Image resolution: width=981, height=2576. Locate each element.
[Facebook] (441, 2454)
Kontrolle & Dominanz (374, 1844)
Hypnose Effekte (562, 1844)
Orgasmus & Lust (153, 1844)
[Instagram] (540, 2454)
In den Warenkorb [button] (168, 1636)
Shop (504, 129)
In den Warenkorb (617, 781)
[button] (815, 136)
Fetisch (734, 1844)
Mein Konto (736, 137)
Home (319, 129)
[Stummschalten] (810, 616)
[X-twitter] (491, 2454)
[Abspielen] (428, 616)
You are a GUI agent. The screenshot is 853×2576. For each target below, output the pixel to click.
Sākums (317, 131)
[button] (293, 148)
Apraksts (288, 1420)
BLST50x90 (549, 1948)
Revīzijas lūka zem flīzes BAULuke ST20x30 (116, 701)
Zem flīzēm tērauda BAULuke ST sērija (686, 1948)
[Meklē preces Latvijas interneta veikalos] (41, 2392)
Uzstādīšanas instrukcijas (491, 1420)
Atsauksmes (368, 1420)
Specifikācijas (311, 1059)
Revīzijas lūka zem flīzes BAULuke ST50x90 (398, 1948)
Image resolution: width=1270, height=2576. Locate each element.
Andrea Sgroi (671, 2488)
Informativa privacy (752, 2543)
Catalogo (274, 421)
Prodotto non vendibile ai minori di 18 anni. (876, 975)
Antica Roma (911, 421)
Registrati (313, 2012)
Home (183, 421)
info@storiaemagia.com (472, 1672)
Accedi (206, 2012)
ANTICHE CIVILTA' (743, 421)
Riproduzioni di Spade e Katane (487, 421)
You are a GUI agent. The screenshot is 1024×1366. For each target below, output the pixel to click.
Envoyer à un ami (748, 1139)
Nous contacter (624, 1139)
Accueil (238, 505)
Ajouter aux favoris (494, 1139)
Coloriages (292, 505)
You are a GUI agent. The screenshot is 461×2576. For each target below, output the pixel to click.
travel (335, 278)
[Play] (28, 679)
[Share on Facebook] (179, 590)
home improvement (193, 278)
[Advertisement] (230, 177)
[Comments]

_Problem to solve_
Please copy the lines above from the line with "[Meklē preces Latvijas" up to and including the line with "info@storiaemagia.com (472, 1672)", exactly as written and with nothing else.

_Task response_
[Meklē preces Latvijas interneta veikalos] (41, 2392)
Uzstādīšanas instrukcijas (491, 1420)
Atsauksmes (368, 1420)
Specifikācijas (311, 1059)
Revīzijas lūka zem flīzes BAULuke ST50x90 (398, 1948)
Image resolution: width=1270, height=2576. Locate each element.
Andrea Sgroi (671, 2488)
Informativa privacy (752, 2543)
Catalogo (274, 421)
Prodotto non vendibile ai minori di 18 anni. (876, 975)
Antica Roma (911, 421)
Registrati (313, 2012)
Home (183, 421)
info@storiaemagia.com (472, 1672)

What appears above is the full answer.